EXERCISE DETAILS:
Nothing but the lines from the one with "Gold Type Available (32, 731)" down to the one with "ความพึงพอใจของทีม (203, 618)" should be returned, exactly and with both ends included, from the material below.

DATA SHOWN:
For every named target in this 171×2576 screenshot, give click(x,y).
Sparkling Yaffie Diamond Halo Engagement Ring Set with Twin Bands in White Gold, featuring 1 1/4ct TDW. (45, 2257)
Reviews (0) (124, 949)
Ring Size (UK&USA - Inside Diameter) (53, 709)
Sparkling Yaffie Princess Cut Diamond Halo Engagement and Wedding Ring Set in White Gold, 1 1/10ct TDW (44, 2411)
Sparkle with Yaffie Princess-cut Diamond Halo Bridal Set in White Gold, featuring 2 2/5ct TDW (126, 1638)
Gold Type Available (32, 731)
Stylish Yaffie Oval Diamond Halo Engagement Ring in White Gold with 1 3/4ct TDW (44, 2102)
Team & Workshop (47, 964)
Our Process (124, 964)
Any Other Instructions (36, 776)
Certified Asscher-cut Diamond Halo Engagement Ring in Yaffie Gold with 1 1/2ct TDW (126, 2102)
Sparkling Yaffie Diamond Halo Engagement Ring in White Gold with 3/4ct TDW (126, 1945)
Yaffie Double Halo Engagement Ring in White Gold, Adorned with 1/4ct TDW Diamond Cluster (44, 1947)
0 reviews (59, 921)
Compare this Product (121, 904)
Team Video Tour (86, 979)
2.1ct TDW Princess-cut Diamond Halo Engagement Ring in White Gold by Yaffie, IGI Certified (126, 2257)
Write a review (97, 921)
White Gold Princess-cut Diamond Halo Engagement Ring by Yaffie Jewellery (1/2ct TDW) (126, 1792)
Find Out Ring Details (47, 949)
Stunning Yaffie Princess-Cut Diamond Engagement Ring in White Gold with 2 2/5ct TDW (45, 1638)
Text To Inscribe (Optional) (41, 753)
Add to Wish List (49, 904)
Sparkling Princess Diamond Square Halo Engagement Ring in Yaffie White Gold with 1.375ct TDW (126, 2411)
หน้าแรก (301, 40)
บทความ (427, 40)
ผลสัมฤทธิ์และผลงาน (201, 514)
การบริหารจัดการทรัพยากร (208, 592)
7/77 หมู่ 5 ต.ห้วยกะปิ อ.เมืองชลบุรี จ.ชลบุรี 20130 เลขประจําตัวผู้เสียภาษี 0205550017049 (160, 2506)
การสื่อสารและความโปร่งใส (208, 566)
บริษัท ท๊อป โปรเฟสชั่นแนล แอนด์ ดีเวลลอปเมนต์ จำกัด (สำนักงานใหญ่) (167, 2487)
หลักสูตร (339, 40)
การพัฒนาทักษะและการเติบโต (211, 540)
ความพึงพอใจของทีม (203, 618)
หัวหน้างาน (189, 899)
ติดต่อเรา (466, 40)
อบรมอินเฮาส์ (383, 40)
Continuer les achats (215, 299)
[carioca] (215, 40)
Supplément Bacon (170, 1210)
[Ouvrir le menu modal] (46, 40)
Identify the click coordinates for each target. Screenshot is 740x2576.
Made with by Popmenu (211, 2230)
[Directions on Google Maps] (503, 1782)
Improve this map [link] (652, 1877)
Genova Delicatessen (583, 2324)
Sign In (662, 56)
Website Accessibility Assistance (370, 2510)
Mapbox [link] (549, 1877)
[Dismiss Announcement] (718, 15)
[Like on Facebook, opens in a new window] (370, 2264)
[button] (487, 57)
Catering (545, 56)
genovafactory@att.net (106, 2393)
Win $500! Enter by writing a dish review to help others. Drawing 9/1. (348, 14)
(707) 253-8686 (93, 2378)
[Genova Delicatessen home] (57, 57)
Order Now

EXERCISE RESULT:
Gold Type Available (32, 731)
Stylish Yaffie Oval Diamond Halo Engagement Ring in White Gold with 1 3/4ct TDW (44, 2102)
Team & Workshop (47, 964)
Our Process (124, 964)
Any Other Instructions (36, 776)
Certified Asscher-cut Diamond Halo Engagement Ring in Yaffie Gold with 1 1/2ct TDW (126, 2102)
Sparkling Yaffie Diamond Halo Engagement Ring in White Gold with 3/4ct TDW (126, 1945)
Yaffie Double Halo Engagement Ring in White Gold, Adorned with 1/4ct TDW Diamond Cluster (44, 1947)
0 reviews (59, 921)
Compare this Product (121, 904)
Team Video Tour (86, 979)
2.1ct TDW Princess-cut Diamond Halo Engagement Ring in White Gold by Yaffie, IGI Certified (126, 2257)
Write a review (97, 921)
White Gold Princess-cut Diamond Halo Engagement Ring by Yaffie Jewellery (1/2ct TDW) (126, 1792)
Find Out Ring Details (47, 949)
Stunning Yaffie Princess-Cut Diamond Engagement Ring in White Gold with 2 2/5ct TDW (45, 1638)
Text To Inscribe (Optional) (41, 753)
Add to Wish List (49, 904)
Sparkling Princess Diamond Square Halo Engagement Ring in Yaffie White Gold with 1.375ct TDW (126, 2411)
หน้าแรก (301, 40)
บทความ (427, 40)
ผลสัมฤทธิ์และผลงาน (201, 514)
การบริหารจัดการทรัพยากร (208, 592)
7/77 หมู่ 5 ต.ห้วยกะปิ อ.เมืองชลบุรี จ.ชลบุรี 20130 เลขประจําตัวผู้เสียภาษี 0205550017049 (160, 2506)
การสื่อสารและความโปร่งใส (208, 566)
บริษัท ท๊อป โปรเฟสชั่นแนล แอนด์ ดีเวลลอปเมนต์ จำกัด (สำนักงานใหญ่) (167, 2487)
หลักสูตร (339, 40)
การพัฒนาทักษะและการเติบโต (211, 540)
ความพึงพอใจของทีม (203, 618)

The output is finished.